Non credo proprio, poichè sono convinto che UNIX esista da un pò di più che 30 anni!!!!

Certo, non si poteva dire che fosse qualcosa anche di lontanamente simile a quello che utilizziamo oggi, poichè in effetti quello che tutti si ostinano a chiamare Linux si chiama in realtà GNU/Linux, e senza lo zampino di una certa persona (non so se lo avete sentito nominare! Mi sembra si chiami..... hmmmmm mi sembra...... Richard Matthew Stallman???  :Laughing:  ) nulla sarebbe quello che vediamo ora!

Comunque, interessante le informazioni su queste cosucce, ma credo che stiamo andando un pò OT  :Rolling Eyes: 

mouser  :Wink: 

----------

## gutter

 *abaddon83 wrote:*   

> quel tipo di data non indica i secondi trascorsi da quando è stata avviata la prima macchina unix? io me la ricordavo così o_O sta a vedere che mi hanno raccontato una storiella...

 

Questa mi risulta nuova  :Wink: 

----------

## shev

 *gutter wrote:*   

>  *abaddon83 wrote:*   quel tipo di data non indica i secondi trascorsi da quando è stata avviata la prima macchina unix? io me la ricordavo così o_O sta a vedere che mi hanno raccontato una storiella... 
> 
> Questa mi risulta nuova 

 

Confermo più o meno quanto detto, già in passato era stata spiegata questa curiosità: il senso della scelta del 1 gennaio 1970 è proprio perchè convenzionalmente rappresenta la data di nascita di unix, l'inizio dei lavori, della sua implementazione, chiamatela come vi pare.

----------

## gutter

Si in questo senso si, ma non del boot della prima macchina Unix.  :Wink: 

----------

## hardskinone

Qui la prima edizione di Unix (con la x) è datata 3 Novembre 1971, Unics invece settembre 1969. Certamente 01/01/70 è una convenzione.

----------

## mouser

Hmmm, lo credevo più vecchio!!!!  :Embarassed: 

Devo proprio ripassarmi la storia..... (anche perchè dovrei tenere una conferenza proprio su quello  :Rolling Eyes:  )

mouser  :Wink: 

----------

## gutter

 *mouser wrote:*   

> 
> 
> Devo proprio ripassarmi la storia..... (anche perchè dovrei tenere una conferenza proprio su quello  )
> 
> 

 

Posta le slide quando le finisci  :Wink: 

----------

## mouser

 *gutter wrote:*   

> Posta le slide quando le finisci 

 

Ma come si fà a dire di no ad un mod?????
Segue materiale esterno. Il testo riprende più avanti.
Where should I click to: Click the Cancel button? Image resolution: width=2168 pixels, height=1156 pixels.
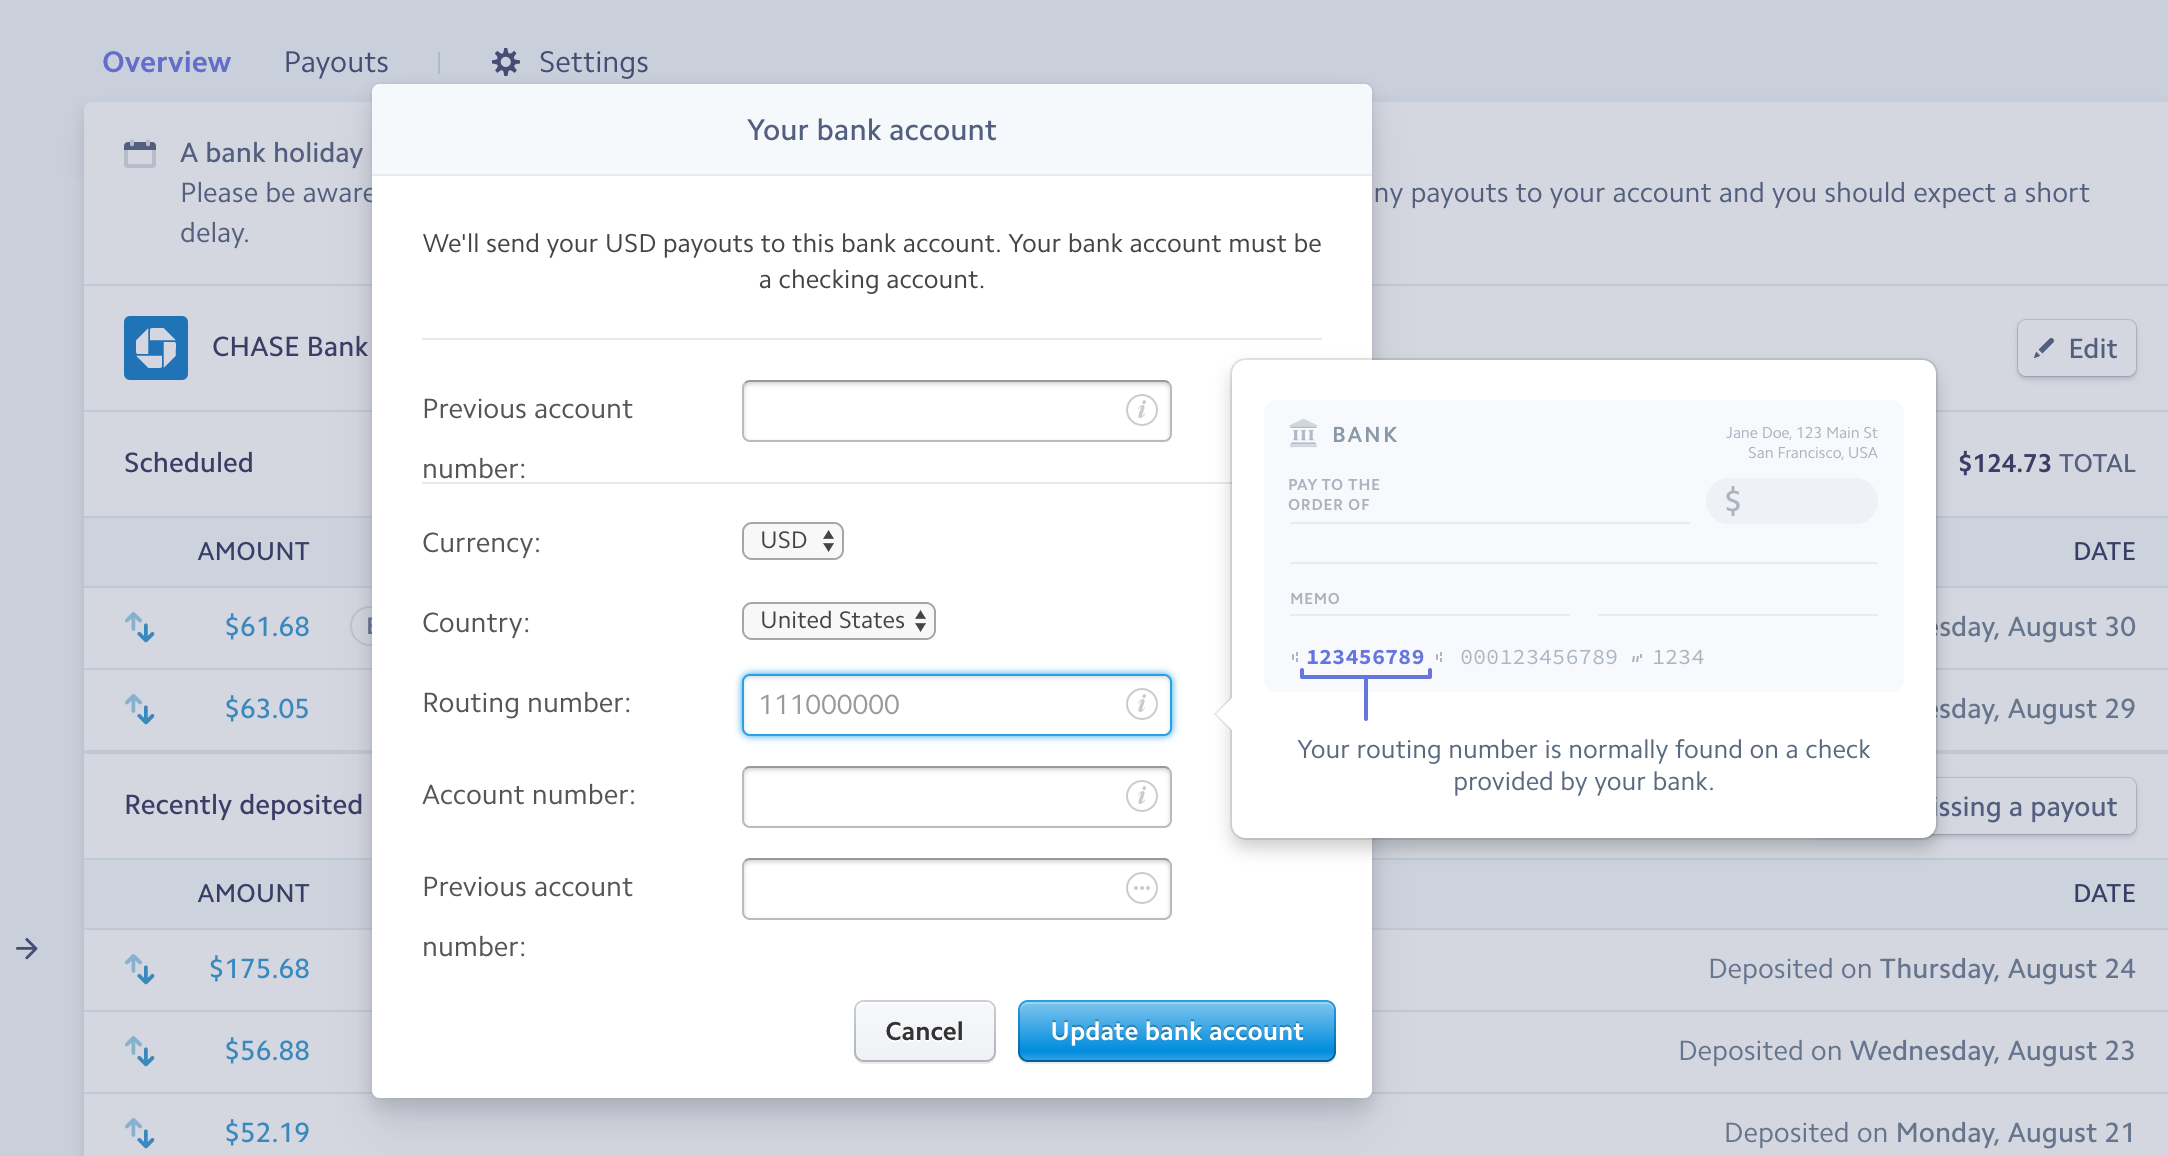click(924, 1031)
 :Laughing:   :Laughing:   :Laughing: 

----------

## Lucha

infatti se non ricordo male il numero di secondi trascorsi dal 1/1/1970 viene chiamato UNIX-time.....e credo che sia il modo con cui il kernel tiene conto del tempo che passa (una variabile a non so quanti bit). Ovviamente per noi esseri umani non è comodo allora si converte l'UNIX-time in qualcosa di leggibile, ma per il kernel è molto più comodo un numero (per es. 1112208658) che una stringa (sempre per es. mer mar 30 20:51:20 CEST 2005).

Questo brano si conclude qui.